Transcribe every one of the entries below word for word, omitting the pictures from your answer.

(Element and text position entries)
━━━━

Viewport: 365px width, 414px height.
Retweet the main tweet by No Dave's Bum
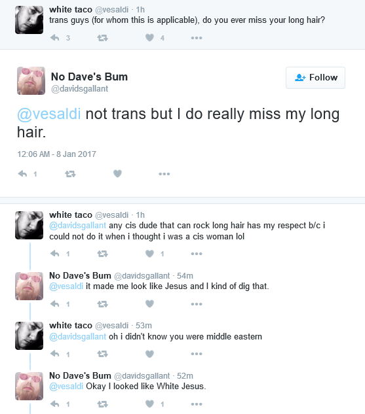pos(70,174)
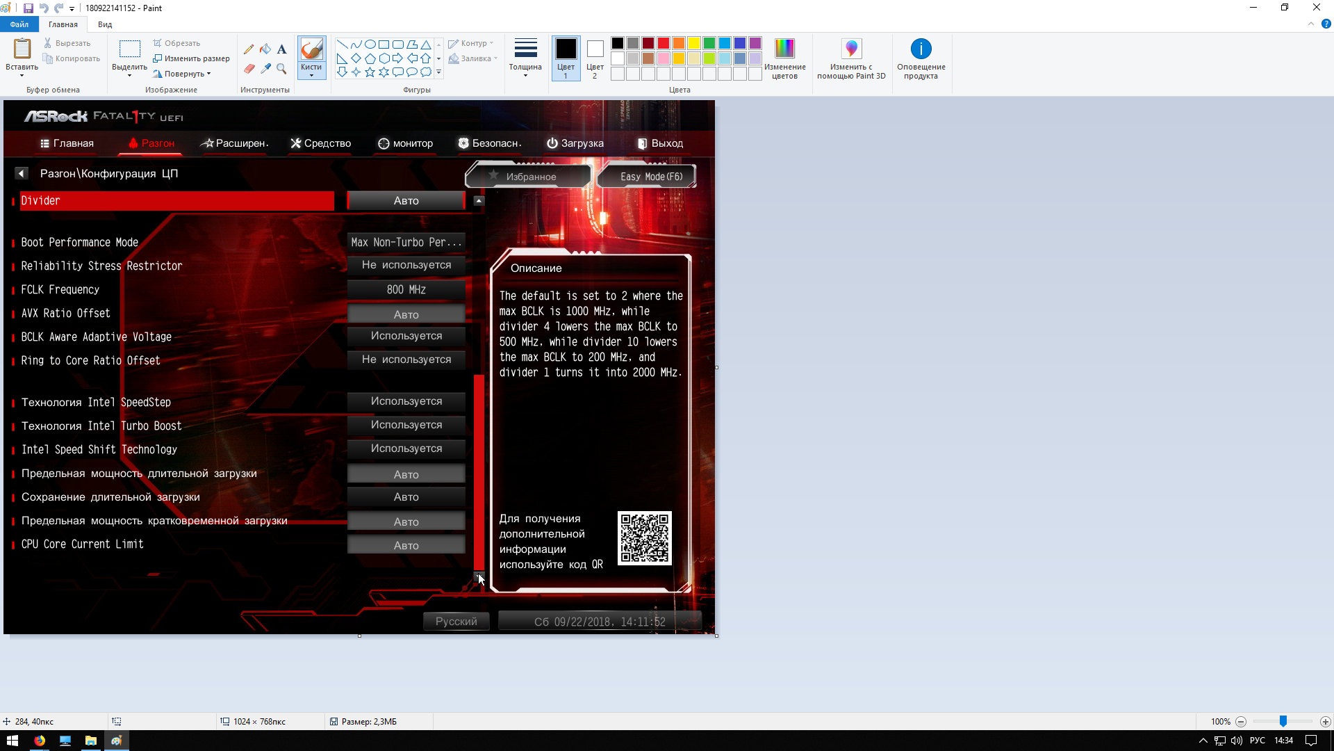Activate the Цвет 1 color selector
Viewport: 1334px width, 751px height.
coord(566,58)
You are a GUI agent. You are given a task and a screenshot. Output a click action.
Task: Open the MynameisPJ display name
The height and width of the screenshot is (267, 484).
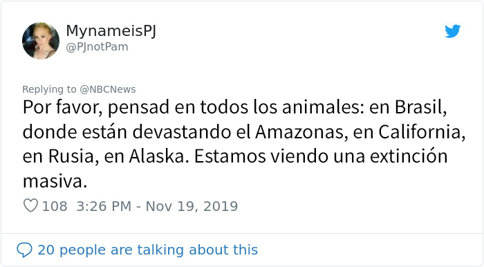tap(111, 31)
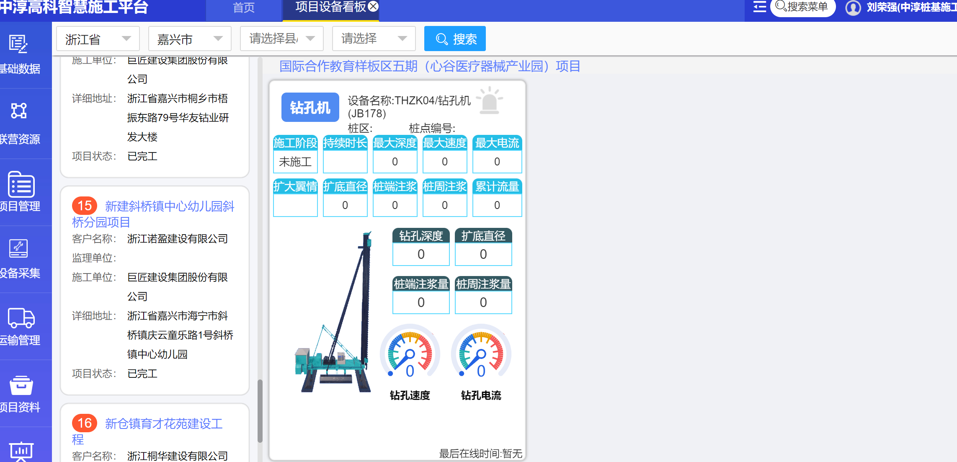The height and width of the screenshot is (462, 957).
Task: Click the user avatar icon
Action: tap(853, 8)
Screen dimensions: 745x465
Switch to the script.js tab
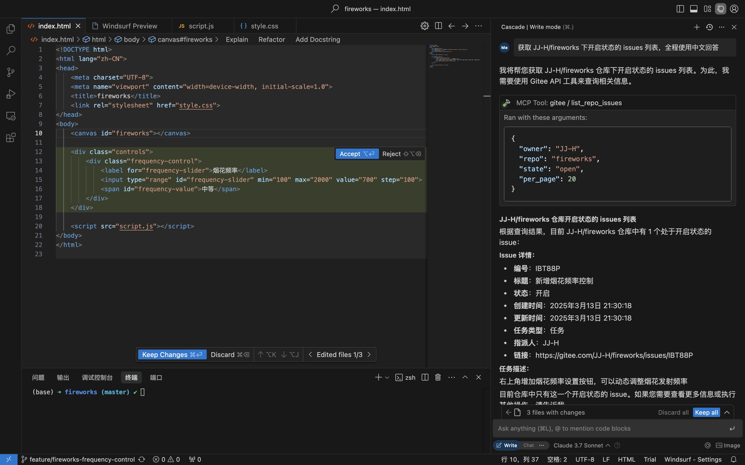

━━━━

» Full output
Viewport: 365px width, 414px height.
Retweet the main tweet by No Dave's Bum
pos(70,174)
Activate the Цвет 1 color selector
Viewport: 1334px width, 751px height.
coord(566,58)
You are a GUI agent. You are given a task and a screenshot. Output a click action.
Task: Open the MynameisPJ display name
The height and width of the screenshot is (267, 484).
tap(111, 31)
The height and width of the screenshot is (462, 957).
Task: Click the user avatar icon
Action: tap(853, 8)
Screen dimensions: 745x465
Switch to the script.js tab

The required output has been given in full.